_Exercise data_:
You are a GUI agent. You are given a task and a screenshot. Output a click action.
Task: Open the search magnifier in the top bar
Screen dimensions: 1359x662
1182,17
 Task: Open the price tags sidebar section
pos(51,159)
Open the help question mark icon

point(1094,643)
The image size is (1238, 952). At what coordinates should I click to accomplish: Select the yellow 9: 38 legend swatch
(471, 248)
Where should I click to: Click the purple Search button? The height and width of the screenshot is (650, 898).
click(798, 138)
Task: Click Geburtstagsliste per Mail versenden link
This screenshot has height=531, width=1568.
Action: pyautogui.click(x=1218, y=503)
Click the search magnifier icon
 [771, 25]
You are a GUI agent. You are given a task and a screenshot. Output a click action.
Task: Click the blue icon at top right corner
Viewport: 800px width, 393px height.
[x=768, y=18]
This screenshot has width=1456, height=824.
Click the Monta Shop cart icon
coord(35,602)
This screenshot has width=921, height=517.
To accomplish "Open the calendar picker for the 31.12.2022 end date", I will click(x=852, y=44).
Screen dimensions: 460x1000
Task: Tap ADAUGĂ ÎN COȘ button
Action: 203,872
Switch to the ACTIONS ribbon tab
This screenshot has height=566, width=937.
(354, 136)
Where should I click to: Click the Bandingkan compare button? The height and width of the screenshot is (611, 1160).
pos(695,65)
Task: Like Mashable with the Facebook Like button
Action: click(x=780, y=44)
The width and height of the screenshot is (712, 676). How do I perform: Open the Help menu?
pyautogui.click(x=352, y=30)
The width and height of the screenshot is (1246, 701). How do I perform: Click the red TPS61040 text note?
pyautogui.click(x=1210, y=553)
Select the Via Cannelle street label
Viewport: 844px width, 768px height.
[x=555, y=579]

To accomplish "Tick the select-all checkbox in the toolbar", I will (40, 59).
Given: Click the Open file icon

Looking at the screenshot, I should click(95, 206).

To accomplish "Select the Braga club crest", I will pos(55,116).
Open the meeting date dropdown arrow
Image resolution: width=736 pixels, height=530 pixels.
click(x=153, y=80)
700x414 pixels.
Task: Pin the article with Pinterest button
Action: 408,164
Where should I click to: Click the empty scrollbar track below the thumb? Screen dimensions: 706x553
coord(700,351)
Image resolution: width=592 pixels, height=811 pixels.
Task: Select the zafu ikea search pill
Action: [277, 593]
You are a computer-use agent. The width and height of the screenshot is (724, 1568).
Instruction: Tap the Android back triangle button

_Activity_: Copy out the line holding "Open the meeting date dropdown arrow". Then copy every later line of the data, unchanged, through the last one.

_Written response_:
Open the meeting date dropdown arrow
Image resolution: width=736 pixels, height=530 pixels.
click(x=153, y=80)
700x414 pixels.
Task: Pin the article with Pinterest button
Action: 408,164
Where should I click to: Click the empty scrollbar track below the thumb? Screen dimensions: 706x553
coord(700,351)
Image resolution: width=592 pixels, height=811 pixels.
Task: Select the zafu ikea search pill
Action: [277, 593]
You are a computer-use agent. The width and height of the screenshot is (724, 1568).
Instruction: Tap the Android back triangle button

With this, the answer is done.